◆ Your objective ◆
Reproduce word for word, from the entries below, the line with "Tick the Bevat bijlage checkbox", the line with "This screenshot has width=520, height=359.", and every line between them, and nothing more.
(Stored data)
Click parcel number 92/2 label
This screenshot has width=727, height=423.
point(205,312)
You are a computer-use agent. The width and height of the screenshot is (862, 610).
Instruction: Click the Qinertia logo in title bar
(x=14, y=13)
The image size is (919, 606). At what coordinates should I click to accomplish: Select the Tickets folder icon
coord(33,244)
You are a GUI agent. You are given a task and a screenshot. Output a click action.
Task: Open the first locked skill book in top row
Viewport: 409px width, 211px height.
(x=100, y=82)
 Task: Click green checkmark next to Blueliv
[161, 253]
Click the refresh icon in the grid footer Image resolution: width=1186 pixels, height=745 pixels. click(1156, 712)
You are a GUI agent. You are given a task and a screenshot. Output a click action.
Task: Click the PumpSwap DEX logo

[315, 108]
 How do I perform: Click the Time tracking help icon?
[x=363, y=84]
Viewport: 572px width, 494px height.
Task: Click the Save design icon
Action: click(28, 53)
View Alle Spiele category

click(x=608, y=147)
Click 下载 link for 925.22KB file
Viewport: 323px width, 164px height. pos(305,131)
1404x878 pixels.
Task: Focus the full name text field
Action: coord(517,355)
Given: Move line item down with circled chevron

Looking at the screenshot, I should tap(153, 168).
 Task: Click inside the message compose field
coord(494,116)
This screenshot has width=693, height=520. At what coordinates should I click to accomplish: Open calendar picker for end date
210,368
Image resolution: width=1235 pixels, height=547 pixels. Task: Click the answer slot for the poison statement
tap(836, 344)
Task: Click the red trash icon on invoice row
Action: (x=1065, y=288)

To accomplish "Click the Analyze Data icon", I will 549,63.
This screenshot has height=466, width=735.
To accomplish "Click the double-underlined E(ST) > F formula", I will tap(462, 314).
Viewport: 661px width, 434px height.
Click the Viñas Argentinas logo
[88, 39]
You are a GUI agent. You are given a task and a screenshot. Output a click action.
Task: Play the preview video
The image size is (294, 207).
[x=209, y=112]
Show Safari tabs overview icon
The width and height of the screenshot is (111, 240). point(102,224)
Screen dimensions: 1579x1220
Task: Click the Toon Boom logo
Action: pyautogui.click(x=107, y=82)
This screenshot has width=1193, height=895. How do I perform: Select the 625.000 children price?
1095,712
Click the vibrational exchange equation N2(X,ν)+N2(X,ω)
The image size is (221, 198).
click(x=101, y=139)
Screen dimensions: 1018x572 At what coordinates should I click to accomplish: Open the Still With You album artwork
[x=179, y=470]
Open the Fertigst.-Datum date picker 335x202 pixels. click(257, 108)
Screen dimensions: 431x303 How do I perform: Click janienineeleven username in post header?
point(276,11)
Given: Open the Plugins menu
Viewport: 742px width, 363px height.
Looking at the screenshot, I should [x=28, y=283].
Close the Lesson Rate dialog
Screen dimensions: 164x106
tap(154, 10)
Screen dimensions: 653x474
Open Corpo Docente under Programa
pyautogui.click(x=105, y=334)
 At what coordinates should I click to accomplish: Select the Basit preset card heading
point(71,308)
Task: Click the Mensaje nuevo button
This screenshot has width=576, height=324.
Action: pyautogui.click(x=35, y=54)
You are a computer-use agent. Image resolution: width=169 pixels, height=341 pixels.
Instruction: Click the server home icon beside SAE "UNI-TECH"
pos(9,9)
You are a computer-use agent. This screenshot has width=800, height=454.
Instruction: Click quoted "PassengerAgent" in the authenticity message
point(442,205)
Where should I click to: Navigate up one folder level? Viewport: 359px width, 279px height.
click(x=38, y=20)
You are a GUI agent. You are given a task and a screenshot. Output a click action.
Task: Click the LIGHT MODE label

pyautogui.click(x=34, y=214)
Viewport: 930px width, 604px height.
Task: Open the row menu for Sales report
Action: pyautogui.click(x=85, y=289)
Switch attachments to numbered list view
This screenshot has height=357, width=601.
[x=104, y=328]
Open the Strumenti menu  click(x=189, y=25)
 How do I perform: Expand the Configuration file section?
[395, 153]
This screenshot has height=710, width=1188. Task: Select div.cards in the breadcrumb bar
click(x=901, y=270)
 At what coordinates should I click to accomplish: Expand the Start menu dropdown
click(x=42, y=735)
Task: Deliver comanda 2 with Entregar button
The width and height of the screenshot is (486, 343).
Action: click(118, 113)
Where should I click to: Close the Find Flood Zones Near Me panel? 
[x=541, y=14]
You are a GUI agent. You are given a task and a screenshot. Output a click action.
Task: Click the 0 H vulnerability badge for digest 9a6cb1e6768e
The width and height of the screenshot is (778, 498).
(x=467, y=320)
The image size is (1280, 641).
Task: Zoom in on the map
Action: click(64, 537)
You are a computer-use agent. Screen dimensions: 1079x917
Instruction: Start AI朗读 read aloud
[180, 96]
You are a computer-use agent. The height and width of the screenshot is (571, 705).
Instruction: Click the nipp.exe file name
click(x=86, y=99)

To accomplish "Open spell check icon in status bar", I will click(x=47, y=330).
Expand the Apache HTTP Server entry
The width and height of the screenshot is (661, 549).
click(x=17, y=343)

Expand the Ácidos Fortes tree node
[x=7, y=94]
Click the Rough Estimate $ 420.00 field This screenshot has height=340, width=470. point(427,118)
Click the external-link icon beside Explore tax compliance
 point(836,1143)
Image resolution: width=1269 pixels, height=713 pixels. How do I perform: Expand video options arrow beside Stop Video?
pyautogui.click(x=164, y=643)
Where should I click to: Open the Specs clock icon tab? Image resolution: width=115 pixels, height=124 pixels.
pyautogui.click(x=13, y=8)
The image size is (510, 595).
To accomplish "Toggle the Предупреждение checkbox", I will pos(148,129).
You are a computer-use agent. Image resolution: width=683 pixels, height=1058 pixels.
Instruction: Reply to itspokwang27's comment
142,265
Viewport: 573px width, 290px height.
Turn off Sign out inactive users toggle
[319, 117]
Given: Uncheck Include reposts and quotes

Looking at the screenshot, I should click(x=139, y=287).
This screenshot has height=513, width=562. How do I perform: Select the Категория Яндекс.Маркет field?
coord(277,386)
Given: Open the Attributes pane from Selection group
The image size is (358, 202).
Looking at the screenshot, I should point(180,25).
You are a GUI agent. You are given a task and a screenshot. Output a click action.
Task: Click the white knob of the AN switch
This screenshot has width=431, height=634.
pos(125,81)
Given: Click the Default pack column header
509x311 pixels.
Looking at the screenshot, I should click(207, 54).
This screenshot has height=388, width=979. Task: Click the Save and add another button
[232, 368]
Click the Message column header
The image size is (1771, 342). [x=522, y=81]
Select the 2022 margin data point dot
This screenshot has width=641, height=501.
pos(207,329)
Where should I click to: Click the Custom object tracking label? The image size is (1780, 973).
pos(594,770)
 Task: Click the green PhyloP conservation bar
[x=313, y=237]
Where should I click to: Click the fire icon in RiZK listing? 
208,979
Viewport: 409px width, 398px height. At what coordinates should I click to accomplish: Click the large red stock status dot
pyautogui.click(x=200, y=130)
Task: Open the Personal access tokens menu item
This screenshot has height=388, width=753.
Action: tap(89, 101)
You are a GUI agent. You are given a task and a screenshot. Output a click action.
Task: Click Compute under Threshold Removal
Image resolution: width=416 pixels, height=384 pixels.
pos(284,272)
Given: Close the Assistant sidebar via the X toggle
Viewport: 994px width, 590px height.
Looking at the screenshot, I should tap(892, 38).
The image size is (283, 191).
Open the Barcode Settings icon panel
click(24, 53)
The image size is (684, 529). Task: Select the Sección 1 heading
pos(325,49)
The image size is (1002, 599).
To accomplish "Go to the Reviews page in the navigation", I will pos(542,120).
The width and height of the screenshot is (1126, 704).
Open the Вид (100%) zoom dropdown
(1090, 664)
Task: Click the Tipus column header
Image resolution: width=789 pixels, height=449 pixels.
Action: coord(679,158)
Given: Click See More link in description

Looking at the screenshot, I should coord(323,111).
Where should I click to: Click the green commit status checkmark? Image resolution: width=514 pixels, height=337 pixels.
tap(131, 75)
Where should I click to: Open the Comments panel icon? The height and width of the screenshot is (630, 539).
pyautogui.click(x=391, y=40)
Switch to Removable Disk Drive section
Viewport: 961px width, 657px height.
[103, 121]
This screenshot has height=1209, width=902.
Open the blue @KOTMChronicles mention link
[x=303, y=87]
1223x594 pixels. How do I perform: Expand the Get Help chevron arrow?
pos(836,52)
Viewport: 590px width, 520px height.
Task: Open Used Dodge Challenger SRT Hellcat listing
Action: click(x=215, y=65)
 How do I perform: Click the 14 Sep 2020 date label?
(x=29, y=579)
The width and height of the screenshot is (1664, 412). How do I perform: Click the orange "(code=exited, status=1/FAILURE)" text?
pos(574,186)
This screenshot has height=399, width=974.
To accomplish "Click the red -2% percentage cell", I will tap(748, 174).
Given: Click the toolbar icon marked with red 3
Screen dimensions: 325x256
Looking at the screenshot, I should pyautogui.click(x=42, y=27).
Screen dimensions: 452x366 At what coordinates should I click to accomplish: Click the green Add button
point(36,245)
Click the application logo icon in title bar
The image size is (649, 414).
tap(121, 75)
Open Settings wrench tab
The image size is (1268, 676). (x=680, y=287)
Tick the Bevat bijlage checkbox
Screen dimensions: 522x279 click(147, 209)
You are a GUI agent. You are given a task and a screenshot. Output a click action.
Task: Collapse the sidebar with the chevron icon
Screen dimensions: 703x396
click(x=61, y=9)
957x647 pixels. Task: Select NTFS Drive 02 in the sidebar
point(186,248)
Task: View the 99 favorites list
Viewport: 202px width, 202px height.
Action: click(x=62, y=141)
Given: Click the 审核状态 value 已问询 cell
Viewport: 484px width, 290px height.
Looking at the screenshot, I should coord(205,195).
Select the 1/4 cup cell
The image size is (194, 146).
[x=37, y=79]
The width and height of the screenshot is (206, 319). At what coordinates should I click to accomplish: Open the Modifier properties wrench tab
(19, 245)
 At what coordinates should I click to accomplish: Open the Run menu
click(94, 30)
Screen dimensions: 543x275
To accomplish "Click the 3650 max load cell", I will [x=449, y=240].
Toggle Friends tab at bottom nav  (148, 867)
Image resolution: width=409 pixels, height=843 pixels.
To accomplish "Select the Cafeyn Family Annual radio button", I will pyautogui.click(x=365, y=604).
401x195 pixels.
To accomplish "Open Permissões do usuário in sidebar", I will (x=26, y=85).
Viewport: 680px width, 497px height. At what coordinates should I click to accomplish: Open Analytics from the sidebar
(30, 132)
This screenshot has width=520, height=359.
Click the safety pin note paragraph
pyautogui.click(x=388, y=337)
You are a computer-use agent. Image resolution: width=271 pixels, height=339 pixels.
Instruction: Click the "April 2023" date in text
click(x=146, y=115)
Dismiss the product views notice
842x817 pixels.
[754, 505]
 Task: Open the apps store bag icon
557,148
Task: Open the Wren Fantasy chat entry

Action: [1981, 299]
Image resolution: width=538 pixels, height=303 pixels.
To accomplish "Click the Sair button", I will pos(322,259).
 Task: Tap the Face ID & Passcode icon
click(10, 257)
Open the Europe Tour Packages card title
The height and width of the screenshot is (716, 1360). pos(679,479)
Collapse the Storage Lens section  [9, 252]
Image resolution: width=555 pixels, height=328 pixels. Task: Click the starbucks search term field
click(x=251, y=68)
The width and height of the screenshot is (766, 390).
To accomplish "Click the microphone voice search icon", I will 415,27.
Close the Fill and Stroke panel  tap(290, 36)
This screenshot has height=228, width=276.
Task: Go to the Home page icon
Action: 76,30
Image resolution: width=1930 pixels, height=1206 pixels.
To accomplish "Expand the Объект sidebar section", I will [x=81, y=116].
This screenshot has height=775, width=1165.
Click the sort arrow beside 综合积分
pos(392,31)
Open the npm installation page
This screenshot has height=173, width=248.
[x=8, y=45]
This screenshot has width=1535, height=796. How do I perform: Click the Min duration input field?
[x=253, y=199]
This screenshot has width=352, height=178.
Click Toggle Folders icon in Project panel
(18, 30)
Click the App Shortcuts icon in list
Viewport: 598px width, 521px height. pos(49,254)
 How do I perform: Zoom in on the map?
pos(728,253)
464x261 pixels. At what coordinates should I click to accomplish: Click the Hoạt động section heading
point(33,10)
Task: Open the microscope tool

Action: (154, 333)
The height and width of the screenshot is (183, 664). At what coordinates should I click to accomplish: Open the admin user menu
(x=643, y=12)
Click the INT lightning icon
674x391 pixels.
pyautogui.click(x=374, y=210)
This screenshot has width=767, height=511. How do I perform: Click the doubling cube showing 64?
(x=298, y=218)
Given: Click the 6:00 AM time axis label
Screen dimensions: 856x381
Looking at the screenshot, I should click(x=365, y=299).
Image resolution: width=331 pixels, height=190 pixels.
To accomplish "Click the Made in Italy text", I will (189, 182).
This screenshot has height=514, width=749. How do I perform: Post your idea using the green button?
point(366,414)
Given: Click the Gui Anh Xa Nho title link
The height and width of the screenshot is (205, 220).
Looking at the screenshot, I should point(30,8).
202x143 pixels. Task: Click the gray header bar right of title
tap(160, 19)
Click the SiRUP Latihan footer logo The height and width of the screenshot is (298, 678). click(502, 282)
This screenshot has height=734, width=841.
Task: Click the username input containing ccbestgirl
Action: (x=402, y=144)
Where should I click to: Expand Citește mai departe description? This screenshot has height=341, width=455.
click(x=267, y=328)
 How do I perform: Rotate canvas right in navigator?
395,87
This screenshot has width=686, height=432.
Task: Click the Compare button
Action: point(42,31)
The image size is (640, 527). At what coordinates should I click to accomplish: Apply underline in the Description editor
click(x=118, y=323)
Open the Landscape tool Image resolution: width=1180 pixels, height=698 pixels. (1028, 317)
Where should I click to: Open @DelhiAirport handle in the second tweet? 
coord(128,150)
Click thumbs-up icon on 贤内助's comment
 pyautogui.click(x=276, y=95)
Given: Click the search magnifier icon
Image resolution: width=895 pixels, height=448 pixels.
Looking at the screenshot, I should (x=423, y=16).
(End Stored data)
◆ Task result ◆
Tick the Bevat bijlage checkbox
Screen dimensions: 522x279 click(147, 209)
You are a GUI agent. You are given a task and a screenshot. Output a click action.
Task: Collapse the sidebar with the chevron icon
Screen dimensions: 703x396
click(x=61, y=9)
957x647 pixels. Task: Select NTFS Drive 02 in the sidebar
point(186,248)
Task: View the 99 favorites list
Viewport: 202px width, 202px height.
Action: click(x=62, y=141)
Given: Click the 审核状态 value 已问询 cell
Viewport: 484px width, 290px height.
Looking at the screenshot, I should coord(205,195).
Select the 1/4 cup cell
The image size is (194, 146).
[x=37, y=79]
The width and height of the screenshot is (206, 319). At what coordinates should I click to accomplish: Open the Modifier properties wrench tab
(19, 245)
 At what coordinates should I click to accomplish: Open the Run menu
click(94, 30)
Screen dimensions: 543x275
To accomplish "Click the 3650 max load cell", I will [x=449, y=240].
Toggle Friends tab at bottom nav  (148, 867)
Image resolution: width=409 pixels, height=843 pixels.
To accomplish "Select the Cafeyn Family Annual radio button", I will pyautogui.click(x=365, y=604).
401x195 pixels.
To accomplish "Open Permissões do usuário in sidebar", I will (x=26, y=85).
Viewport: 680px width, 497px height. At what coordinates should I click to accomplish: Open Analytics from the sidebar
(30, 132)
This screenshot has width=520, height=359.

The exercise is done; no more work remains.